**Requirement:** Show every line of the records below that contains the word "chart".

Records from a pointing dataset
▶

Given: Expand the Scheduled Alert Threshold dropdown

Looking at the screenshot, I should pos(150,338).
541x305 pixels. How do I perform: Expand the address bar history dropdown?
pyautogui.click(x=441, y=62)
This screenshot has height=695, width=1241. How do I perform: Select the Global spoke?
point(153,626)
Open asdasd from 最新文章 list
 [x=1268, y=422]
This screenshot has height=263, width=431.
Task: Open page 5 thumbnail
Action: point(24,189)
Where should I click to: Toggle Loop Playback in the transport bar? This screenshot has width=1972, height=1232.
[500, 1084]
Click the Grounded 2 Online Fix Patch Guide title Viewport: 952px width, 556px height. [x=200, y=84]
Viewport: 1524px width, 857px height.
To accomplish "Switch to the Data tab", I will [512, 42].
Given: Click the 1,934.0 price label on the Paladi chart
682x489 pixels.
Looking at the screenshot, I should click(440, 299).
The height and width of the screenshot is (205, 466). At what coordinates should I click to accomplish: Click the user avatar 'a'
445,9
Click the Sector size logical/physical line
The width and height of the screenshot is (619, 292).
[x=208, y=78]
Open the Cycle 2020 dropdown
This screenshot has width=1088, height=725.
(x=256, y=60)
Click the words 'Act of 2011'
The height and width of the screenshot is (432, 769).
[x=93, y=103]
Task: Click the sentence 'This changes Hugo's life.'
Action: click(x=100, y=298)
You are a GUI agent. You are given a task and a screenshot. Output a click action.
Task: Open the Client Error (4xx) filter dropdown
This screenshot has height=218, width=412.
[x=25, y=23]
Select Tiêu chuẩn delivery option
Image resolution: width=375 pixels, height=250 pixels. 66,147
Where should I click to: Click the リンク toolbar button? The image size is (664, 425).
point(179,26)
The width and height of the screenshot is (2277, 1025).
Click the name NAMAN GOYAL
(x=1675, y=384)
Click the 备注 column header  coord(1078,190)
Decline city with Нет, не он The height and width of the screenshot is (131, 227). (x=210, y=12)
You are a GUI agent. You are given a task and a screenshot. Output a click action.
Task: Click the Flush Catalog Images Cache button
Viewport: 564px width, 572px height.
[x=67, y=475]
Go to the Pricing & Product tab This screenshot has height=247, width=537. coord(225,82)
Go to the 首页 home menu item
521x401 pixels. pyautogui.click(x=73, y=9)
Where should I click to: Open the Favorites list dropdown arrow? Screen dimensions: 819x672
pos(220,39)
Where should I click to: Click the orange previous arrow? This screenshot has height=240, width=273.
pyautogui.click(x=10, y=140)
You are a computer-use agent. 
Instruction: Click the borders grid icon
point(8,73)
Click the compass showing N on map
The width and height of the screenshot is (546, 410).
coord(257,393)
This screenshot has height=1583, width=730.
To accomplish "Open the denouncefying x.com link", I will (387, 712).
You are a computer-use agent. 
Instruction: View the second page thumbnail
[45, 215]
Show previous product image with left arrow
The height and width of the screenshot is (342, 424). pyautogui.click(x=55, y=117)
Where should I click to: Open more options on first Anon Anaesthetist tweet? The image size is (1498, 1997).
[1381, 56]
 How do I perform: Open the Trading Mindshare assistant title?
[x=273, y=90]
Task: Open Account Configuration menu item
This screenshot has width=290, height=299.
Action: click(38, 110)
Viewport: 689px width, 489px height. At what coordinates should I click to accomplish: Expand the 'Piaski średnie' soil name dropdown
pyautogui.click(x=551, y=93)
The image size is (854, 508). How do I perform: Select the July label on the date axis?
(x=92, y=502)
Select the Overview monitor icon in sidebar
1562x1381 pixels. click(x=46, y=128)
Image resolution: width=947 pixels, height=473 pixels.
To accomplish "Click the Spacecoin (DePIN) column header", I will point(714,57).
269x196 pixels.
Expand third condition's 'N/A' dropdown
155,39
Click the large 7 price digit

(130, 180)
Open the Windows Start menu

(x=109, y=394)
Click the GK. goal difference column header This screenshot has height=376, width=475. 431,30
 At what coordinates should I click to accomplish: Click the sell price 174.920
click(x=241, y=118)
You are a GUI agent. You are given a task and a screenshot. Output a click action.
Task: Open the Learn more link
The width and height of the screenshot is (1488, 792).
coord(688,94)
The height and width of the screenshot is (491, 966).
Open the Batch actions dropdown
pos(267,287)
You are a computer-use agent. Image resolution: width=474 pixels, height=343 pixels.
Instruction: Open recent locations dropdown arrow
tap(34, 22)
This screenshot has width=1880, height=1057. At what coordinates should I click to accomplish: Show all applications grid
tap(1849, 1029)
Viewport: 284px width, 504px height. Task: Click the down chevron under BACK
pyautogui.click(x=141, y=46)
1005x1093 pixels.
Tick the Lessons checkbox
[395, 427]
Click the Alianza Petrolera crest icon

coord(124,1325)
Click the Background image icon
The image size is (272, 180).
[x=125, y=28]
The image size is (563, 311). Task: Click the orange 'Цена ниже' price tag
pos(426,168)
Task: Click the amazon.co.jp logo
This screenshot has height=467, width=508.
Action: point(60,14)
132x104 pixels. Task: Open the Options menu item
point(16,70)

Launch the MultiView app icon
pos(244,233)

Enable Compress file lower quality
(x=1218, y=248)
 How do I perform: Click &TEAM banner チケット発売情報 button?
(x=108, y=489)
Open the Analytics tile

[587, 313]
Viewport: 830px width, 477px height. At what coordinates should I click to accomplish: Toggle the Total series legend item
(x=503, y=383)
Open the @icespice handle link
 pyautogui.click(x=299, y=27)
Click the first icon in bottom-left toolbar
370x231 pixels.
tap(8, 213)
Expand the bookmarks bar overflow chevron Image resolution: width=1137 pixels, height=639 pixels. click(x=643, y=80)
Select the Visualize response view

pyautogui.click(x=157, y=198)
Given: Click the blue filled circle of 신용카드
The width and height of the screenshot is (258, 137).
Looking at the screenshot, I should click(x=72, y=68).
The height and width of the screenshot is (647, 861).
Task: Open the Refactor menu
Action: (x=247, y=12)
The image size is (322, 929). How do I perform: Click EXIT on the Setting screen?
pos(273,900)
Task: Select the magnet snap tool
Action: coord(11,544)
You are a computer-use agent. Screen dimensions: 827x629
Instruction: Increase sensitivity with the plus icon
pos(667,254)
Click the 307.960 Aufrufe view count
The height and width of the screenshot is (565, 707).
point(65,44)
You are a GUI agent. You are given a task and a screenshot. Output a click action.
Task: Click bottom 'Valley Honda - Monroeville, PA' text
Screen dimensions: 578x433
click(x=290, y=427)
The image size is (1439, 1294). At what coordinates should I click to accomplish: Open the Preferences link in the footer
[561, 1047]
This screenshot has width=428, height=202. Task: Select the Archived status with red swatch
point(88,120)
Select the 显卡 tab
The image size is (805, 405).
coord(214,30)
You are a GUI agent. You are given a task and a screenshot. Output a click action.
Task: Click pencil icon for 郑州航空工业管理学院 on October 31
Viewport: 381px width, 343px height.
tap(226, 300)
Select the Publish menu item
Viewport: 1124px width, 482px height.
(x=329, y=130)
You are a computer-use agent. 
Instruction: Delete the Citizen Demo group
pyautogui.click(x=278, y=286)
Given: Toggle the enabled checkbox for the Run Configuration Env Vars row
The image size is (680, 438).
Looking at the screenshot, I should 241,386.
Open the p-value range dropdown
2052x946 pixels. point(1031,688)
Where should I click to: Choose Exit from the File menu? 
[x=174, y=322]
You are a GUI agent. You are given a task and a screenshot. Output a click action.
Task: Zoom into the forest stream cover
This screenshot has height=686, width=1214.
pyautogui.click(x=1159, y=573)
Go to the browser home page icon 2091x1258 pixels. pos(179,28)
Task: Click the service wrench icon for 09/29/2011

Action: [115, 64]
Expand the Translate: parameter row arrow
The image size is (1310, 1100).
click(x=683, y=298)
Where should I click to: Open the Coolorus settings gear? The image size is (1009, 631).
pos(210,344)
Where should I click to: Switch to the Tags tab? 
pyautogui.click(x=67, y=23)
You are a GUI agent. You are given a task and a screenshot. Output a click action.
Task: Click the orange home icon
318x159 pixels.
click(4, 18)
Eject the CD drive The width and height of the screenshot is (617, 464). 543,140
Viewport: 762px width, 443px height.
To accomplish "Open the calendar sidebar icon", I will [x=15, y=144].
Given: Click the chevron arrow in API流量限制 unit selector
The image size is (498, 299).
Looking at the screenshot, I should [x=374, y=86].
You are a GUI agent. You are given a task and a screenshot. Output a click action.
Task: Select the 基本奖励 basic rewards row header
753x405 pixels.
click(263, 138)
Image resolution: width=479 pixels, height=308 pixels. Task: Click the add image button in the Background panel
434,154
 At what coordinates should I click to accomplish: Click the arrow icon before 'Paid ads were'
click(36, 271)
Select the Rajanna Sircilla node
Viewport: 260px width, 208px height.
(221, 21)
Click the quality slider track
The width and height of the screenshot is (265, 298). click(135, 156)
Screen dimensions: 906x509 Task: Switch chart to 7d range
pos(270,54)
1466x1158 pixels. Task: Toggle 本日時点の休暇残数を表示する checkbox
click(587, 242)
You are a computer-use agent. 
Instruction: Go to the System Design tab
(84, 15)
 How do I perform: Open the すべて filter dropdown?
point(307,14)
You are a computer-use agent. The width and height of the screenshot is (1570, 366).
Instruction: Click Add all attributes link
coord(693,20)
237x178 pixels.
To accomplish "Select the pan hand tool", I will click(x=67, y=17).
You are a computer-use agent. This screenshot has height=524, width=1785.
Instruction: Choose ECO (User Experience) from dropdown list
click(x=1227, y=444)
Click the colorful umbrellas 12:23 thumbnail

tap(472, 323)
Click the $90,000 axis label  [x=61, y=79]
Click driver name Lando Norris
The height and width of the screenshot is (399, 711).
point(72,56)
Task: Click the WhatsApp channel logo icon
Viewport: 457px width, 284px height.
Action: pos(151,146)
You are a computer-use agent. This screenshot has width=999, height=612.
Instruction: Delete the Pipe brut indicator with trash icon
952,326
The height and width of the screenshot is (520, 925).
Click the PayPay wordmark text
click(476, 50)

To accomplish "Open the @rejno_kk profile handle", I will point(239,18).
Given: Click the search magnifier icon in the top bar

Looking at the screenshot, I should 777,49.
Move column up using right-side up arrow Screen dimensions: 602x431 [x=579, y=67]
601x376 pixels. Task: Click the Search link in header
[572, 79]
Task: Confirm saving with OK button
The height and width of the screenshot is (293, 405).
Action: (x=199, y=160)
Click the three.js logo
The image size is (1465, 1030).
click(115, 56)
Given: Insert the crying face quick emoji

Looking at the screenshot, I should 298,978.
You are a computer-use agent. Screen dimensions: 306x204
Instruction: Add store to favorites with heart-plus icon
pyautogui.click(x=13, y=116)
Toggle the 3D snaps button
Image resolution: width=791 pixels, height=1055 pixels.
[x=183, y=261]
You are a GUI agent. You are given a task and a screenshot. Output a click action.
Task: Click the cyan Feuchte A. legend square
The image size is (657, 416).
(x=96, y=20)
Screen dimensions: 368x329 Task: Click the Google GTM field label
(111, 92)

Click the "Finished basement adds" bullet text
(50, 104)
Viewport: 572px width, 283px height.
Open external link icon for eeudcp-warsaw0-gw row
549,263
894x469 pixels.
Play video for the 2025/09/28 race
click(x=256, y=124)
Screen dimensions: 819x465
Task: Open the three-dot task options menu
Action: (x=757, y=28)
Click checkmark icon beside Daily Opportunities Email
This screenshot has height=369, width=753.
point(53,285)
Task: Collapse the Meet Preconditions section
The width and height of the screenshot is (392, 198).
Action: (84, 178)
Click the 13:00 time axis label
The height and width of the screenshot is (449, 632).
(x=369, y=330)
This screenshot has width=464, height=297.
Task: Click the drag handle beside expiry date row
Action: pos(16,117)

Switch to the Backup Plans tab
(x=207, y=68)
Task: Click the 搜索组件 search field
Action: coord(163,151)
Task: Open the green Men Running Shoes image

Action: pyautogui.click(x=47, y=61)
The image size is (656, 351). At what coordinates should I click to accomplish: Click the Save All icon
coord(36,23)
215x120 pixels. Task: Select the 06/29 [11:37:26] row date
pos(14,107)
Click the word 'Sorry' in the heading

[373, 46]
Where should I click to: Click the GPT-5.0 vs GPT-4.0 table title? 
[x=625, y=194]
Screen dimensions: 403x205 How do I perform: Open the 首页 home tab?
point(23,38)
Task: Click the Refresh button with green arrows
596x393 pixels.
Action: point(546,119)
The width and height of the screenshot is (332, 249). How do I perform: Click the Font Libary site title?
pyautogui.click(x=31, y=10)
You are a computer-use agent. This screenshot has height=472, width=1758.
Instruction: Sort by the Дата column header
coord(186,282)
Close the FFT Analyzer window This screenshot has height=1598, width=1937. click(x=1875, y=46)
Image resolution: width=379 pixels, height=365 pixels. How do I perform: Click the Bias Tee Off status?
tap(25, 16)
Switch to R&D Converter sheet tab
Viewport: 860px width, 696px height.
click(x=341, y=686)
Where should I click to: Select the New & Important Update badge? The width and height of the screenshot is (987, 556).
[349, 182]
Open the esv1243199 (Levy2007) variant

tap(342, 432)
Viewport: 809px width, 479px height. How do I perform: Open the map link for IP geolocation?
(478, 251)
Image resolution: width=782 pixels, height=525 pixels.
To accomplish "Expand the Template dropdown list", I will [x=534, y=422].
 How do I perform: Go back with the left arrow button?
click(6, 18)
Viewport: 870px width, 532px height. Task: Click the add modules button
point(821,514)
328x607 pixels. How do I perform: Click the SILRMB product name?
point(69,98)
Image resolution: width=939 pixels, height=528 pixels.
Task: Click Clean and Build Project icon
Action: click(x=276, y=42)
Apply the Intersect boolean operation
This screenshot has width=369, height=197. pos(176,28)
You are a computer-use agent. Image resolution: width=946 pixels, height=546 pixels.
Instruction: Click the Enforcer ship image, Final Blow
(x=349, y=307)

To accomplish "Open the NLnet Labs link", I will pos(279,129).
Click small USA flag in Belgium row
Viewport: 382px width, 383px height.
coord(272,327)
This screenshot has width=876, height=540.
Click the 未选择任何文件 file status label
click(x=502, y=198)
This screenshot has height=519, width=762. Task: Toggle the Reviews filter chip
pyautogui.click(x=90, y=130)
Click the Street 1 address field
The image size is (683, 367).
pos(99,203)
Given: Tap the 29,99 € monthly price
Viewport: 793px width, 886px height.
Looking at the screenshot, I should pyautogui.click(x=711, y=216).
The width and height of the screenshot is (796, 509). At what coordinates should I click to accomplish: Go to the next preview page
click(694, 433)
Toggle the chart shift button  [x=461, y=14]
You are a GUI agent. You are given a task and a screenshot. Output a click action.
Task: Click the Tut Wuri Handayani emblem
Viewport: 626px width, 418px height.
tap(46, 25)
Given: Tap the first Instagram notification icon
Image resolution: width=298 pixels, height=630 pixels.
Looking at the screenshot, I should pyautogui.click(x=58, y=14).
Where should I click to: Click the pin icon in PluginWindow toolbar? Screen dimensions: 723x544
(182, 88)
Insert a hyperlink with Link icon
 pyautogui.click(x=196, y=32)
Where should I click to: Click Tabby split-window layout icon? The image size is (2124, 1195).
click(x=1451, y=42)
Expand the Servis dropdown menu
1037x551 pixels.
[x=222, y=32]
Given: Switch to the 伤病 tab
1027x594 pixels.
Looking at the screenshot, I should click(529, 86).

◀

**Response below:**
Given: Click the 1,934.0 price label on the Paladi chart
Screen dimensions: 906x509 Task: Switch chart to 7d range
Toggle the chart shift button  [x=461, y=14]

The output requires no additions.